Une solution sédimentaire
Cette fois-ci, l’équipe de Fudge a porté son attention sur les fouilles des myxines. En plus de faire la lumière sur le comportement reproducteur de la myxine, la recherche pourrait également avoir des implications écologiques plus larges. Selon les auteurs, le fouissage est un facteur important dans le renouvellement des sédiments, tandis que la ventilation du terrier modifie la chimie du sédiment de telle sorte qu’il pourrait contenir plus d’oxygène. Cela modifierait à son tour les organismes susceptibles de prospérer dans ces sédiments. Comprendre les mécanismes de fouissage pourrait également aider à la conception de robots fouisseurs souples.
Mais l’équipe de Fudge a d’abord dû trouver comment voir à travers les sédiments pour observer le comportement fouisseur. D’autres scientifiques étudiant différents animaux se sont appuyés sur des substrats transparents comme la cryolite minérale ou des hydrogels à base de gélatine, ces derniers ayant été utilisés avec succès pour observer le comportement fouisseur des vers polychètes. Fudge et coll. a opté pour la gélatine comme remplacement des sédiments logée dans trois chambres acryliques transparentes personnalisées. Ensuite, ils ont filmé le comportement fouisseur de gélatine de 25 myxines sélectionnées au hasard.
Cela a permis à Fudge et al. pour identifier deux phases distinctes de mouvement que la myxine utilisait pour créer ses terriers en forme de U. Il y a d’abord le stade du « thrash », au cours duquel la myxine nage vigoureusement tout en bougeant la tête d’un côté à l’autre. Cela sert non seulement à propulser la myxine vers l’avant, mais aide également à hacher la gélatine en morceaux. C’est peut-être ainsi que la myxine surmonte le défi de créer une ouverture dans le sédiment (ou le substrat de gélatine) à travers laquelle se déplacer.
Vient ensuite la phase de « tortillement », qui semble être alimentée par un « accordéon interne » commun aux serpents. Cela implique le raccourcissement et l’allongement forcé du corps, ainsi que l’exercice de forces latérales sur les parois pour renforcer et élargir le terrier. « Un serpent utilisant des mouvements en accordéon progressera régulièrement dans un canal ou un terrier étroit en alternant des vagues d’allongement et de raccourcissement », ont écrit les auteurs, et la peau lâche de la myxine est bien adaptée à une telle stratégie. La phase de frétillement dure jusqu’à ce que la myxine fouisseuse sorte la tête du substrat. La myxine mettait en moyenne environ sept minutes ou plus pour terminer son terrier.
Il y a bien entendu quelques mises en garde. Les parois des récipients en acrylique peuvent avoir affecté le comportement de fouille en laboratoire ou la forme finale des terriers.
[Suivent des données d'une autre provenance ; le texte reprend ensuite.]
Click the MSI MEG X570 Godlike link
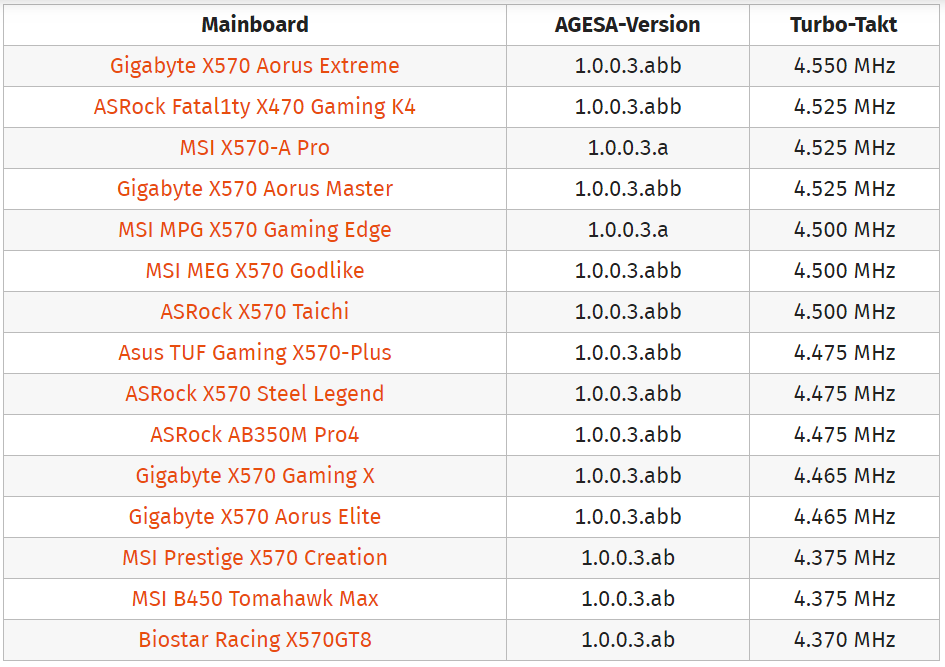The width and height of the screenshot is (945, 667). coord(254,271)
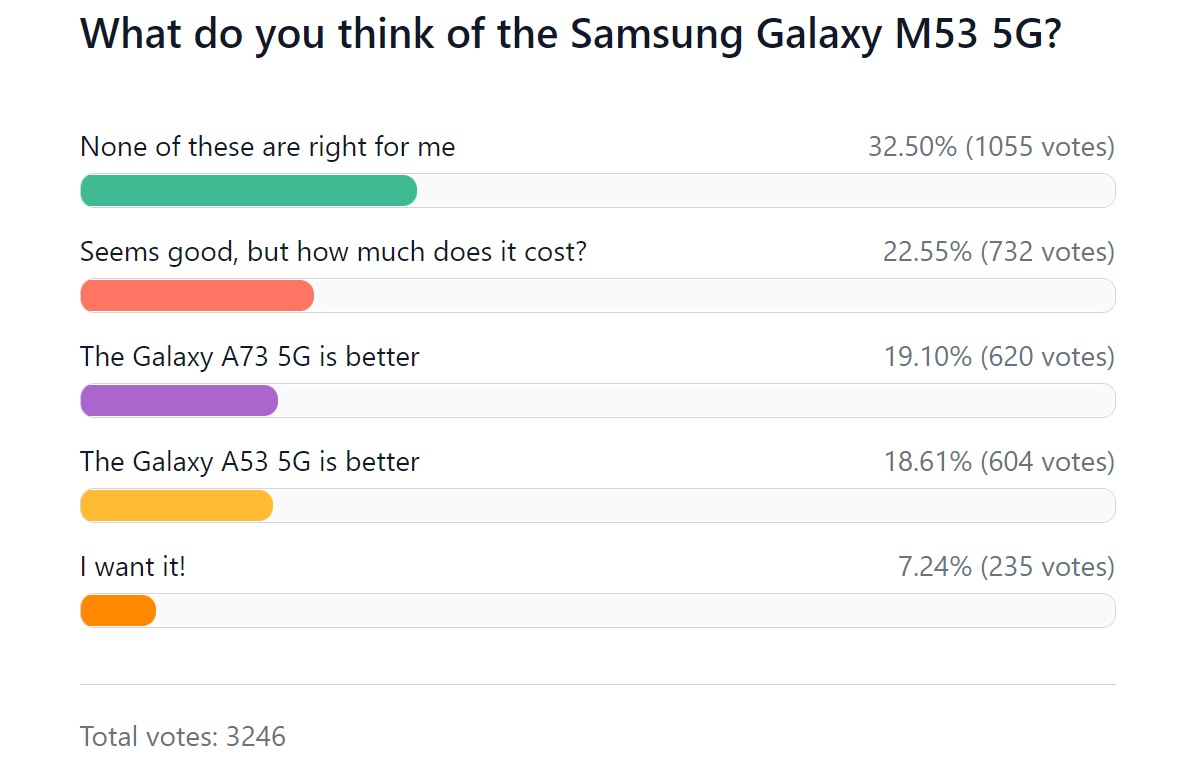The height and width of the screenshot is (770, 1200).
Task: Click the unfilled part of the Galaxy A73 bar
Action: (x=696, y=400)
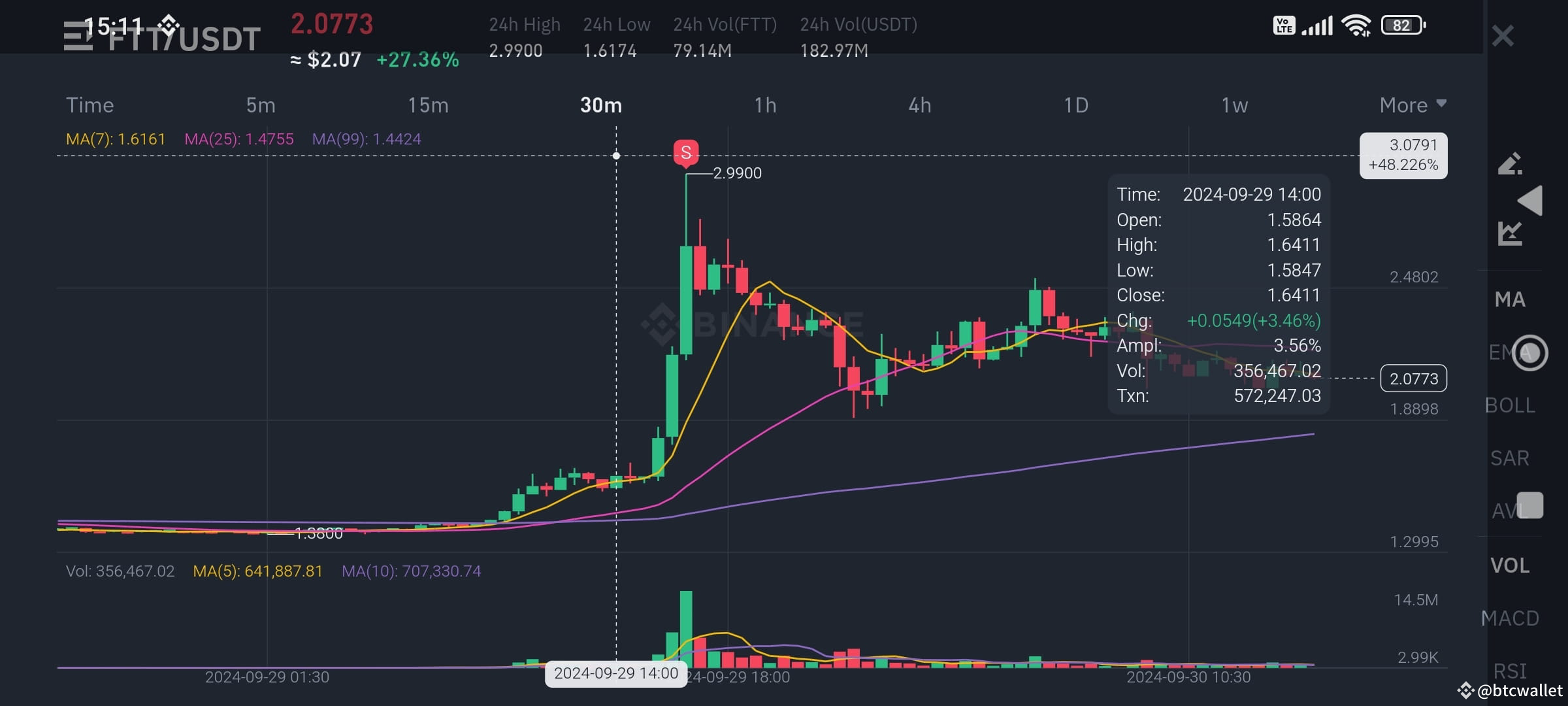Image resolution: width=1568 pixels, height=706 pixels.
Task: Open the chart indicator settings icon
Action: (x=1509, y=233)
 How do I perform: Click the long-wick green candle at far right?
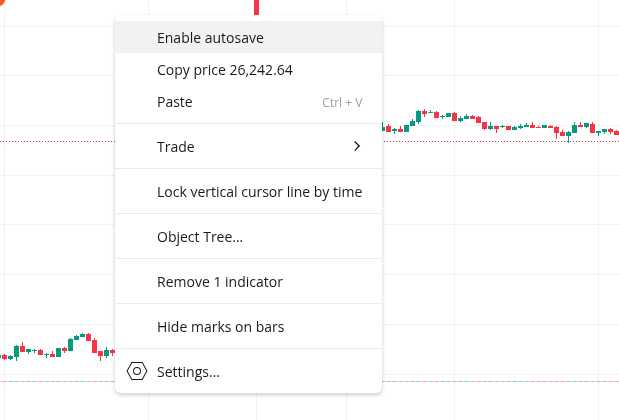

Les auteurs recommandent de répéter les expériences en utilisant des sédiments de l’habitat naturel, en mettant en œuvre une vidéographie aux rayons X de myxines implantées avec des radiomarqueurs pour capturer les mouvements. La taille du corps et le type de substrat peuvent également influencer le comportement de fouissage. Mais dans l’ensemble, ils pensent que leurs observations « sont une représentation précise de la façon dont les myxines créent et se déplacent dans leurs terriers dans la nature ».
DOI : Journal of Experimental Biology, 2024. 10.1242/jeb.247544 (À propos des DOI).